**Required action**
From the entries that follow, copy every line with the word "computer".

--- Material supplied Enclosed Below ---

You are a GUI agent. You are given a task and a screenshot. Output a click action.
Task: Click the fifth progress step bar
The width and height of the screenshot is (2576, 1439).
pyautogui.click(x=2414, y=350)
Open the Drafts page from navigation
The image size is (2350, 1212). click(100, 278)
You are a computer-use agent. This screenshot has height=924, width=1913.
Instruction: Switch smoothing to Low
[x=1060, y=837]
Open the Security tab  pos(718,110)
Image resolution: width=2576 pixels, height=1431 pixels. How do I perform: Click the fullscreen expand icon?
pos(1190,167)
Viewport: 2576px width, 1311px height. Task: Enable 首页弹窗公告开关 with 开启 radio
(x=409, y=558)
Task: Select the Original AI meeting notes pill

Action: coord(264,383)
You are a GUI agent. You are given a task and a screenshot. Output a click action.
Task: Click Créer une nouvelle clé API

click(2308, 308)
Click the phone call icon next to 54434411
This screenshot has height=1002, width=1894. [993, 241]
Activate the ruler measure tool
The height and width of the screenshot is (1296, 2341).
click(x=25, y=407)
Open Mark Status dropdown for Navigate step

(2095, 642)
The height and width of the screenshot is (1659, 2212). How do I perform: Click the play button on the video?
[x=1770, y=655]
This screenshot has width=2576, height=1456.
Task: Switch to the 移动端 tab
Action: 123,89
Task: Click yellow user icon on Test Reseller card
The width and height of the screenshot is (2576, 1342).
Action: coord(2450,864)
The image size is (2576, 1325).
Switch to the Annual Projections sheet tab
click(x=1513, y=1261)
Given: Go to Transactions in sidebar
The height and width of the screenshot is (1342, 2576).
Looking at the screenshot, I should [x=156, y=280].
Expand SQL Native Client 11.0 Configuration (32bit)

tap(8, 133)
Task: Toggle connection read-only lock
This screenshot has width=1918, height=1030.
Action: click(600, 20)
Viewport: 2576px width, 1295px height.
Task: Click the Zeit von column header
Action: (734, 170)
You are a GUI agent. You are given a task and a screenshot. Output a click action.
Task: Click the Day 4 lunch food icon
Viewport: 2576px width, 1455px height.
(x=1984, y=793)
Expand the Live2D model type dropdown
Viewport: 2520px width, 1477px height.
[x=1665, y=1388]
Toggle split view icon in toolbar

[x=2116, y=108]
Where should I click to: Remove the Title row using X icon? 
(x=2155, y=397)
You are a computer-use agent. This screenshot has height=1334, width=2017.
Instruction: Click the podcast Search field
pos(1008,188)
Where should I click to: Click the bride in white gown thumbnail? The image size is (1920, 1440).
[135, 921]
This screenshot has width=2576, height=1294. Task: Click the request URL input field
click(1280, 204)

--- End of Enclosed Material supplied ---

**Output for this exercise**
You are a computer-use agent. This screenshot has height=924, width=1913.
You are a computer-use agent. This screenshot has height=1334, width=2017.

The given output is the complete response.